Example: capture stdout/stderr and print compact progress

from lpjguess_runner import *
import threading

class MyOutput(CustomOutputHelper):
    def __init__(self):
        super().__init__()
        self.stdout = {}
        self.stderr = {}
        self._lock = threading.Lock()

    def ReportOutput(self, jobName, output):
        with self._lock:
            self.stdout.setdefault(jobName, []).append(output)

    def ReportError(self, jobName, output):
        with self._lock:
            self.stderr.setdefault(jobName, []).append(output)

class MyProgress(CustomProgressReporter):
    def ReportProgress(self, percent, elapsed, ncomplete, njob):
        print(f"[{elapsed}] {ncomplete}/{njob} ({percent:.1f}%)")

out = MyOutput()
pr = MyProgress()

result = run_simulations(run_settings, simulations, ins, pfts, pr, out)

Notes

  • Methods may be called from background threads; keep handlers fast and thread-safe.
  • Output can be frequent; consider buffering or filtering.
  • Advanced: if implementing the .NET interfaces directly instead of subclassing these bases, the class must inherit from System.Object, call Object.__init__, and set a valid __namespace__ (for example "LpjGuess.Runner.Python"). Using the provided base classes is recommended.

Programmatic construction of simulations

Many workflows define a small grid of parameter values and generate one simulation per combination. The following example shows a minimal pattern using itertools.product. Note the explicit conversion of parameter values to strings.
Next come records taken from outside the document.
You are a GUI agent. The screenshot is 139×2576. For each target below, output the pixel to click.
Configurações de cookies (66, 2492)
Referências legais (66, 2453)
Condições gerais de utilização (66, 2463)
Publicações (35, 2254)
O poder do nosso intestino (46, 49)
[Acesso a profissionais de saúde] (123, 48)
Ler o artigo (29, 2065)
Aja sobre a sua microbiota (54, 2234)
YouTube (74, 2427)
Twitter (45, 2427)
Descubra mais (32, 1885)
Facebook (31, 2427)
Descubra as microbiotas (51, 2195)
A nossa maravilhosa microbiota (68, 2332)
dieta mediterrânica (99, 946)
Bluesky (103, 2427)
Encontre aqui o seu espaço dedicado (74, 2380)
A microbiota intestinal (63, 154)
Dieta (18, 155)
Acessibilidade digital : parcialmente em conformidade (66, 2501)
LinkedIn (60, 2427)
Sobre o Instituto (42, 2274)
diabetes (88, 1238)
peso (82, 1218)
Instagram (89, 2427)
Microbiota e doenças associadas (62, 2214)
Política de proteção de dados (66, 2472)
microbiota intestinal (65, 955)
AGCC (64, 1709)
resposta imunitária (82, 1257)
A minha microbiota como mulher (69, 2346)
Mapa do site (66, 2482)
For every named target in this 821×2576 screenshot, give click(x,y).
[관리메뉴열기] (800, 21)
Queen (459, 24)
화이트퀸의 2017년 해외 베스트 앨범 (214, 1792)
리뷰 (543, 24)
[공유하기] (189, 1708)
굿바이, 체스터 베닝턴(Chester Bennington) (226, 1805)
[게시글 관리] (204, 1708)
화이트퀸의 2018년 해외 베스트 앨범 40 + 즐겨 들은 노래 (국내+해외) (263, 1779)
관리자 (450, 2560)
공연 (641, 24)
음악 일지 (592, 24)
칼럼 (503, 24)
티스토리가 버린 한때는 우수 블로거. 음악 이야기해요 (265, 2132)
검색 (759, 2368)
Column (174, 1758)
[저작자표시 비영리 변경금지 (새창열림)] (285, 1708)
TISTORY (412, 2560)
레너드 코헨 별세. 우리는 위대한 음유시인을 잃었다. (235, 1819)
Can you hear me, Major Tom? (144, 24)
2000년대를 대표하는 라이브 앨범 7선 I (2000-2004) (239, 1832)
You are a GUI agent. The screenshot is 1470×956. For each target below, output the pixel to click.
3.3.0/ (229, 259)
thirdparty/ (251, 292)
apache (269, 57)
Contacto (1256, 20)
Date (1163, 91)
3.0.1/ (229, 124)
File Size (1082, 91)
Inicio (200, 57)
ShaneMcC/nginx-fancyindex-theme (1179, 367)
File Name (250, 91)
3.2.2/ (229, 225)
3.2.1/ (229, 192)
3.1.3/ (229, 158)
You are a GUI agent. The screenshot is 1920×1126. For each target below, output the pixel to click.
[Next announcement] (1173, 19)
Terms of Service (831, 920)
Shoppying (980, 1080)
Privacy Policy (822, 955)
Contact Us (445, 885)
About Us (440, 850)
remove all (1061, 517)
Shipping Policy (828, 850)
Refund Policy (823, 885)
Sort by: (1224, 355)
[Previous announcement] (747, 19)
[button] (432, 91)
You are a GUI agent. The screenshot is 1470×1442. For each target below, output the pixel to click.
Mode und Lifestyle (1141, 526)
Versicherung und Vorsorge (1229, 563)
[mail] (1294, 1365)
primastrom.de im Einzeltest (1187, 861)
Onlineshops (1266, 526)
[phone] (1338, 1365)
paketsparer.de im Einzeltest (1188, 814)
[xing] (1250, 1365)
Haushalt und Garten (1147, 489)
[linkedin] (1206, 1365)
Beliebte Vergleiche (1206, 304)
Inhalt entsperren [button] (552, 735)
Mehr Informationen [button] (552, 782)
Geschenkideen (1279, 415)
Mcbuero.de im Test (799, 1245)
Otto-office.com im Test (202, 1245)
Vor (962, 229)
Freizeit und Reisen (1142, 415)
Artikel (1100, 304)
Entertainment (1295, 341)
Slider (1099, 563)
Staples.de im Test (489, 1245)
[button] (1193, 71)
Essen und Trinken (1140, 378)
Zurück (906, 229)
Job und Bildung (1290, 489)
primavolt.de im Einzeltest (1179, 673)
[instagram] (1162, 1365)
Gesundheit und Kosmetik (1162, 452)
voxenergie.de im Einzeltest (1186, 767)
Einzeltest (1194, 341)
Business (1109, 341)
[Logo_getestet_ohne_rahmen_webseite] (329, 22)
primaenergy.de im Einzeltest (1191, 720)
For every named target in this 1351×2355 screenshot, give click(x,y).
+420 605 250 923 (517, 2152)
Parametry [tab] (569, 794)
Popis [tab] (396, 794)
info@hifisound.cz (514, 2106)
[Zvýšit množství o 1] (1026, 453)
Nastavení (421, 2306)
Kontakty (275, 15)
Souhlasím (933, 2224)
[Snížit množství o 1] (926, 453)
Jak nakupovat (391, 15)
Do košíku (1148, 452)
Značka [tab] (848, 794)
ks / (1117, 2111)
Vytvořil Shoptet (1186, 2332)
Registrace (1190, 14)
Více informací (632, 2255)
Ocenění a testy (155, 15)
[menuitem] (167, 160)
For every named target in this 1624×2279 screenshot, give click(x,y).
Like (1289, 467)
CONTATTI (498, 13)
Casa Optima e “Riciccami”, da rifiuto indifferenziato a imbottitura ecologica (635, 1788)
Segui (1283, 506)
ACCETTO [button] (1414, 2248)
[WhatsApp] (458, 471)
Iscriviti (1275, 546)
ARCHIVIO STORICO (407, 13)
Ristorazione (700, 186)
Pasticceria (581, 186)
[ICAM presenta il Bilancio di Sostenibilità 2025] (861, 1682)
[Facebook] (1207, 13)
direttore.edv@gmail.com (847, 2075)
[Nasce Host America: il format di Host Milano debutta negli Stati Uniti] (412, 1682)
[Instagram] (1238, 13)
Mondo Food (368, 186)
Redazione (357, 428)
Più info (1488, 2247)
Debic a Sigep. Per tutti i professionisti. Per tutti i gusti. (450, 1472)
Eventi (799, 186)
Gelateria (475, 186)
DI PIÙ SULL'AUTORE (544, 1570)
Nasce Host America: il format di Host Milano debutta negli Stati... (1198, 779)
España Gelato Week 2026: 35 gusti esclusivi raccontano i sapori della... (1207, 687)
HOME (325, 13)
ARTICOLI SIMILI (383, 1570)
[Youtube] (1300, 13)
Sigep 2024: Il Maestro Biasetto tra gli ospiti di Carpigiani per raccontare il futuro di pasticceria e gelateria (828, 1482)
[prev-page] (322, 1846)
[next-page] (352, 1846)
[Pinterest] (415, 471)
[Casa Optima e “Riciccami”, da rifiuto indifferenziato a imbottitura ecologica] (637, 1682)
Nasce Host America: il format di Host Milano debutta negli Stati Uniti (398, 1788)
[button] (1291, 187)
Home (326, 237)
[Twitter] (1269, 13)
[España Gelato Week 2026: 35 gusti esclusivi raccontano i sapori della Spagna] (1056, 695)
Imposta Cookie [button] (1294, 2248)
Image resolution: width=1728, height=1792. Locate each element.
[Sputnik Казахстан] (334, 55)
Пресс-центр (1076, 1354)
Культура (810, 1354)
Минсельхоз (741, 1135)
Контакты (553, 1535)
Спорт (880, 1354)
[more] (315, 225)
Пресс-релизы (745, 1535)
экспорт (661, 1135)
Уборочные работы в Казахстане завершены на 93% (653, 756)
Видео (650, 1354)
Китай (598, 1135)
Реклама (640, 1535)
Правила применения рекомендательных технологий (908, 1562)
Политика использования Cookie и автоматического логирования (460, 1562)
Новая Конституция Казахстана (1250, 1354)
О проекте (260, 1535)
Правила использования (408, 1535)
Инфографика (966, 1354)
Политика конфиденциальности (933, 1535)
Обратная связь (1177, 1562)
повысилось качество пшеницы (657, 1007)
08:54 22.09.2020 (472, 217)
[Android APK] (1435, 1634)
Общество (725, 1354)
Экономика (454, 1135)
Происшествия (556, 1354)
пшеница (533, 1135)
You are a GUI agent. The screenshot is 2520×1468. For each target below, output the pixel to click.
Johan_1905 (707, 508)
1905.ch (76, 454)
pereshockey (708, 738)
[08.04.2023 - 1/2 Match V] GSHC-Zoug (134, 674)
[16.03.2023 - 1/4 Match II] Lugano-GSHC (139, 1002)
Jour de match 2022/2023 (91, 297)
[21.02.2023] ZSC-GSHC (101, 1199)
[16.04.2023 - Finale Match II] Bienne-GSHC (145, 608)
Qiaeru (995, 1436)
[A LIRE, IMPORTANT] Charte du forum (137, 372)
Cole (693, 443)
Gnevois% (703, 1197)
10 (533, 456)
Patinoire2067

from itertools import product
from lpjguess_runner import simulation, TopLevelParameter, BlockParameter

param_grid = {
    "wateruptake": ["wcont", "rootdist"],
    "npatch": range(1, 50, 10)
}

sims = []
for (wu, npatch) in product(param_grid["wateruptake"], param_grid["npatch"]):
    factors = [
        TopLevelParameter("wateruptake", str(wu)),
        TopLevelParameter("npatch", str(npatch))
    ]
    name = f"wu_{wu}_npatch_{npatch}"
    sims.append(simulation(name, factors))
# sims now contains one Simulation per combination.

for sim in sims:
    print(f"# {sim.Name}")
    print("\n".join([f"- {c.GetName()}" for c in sim.Changes]))
    print()

Results and Outputs

run_simulations(...) returns an ExperimentResult with at least:

  • TotalJobs
  • SuccessfulJobs
  • FailedJobs
  • Error

Files are written under the output directory provided to RunSettings.Local. If jobs produce per-run subdirectories, those will appear under that directory.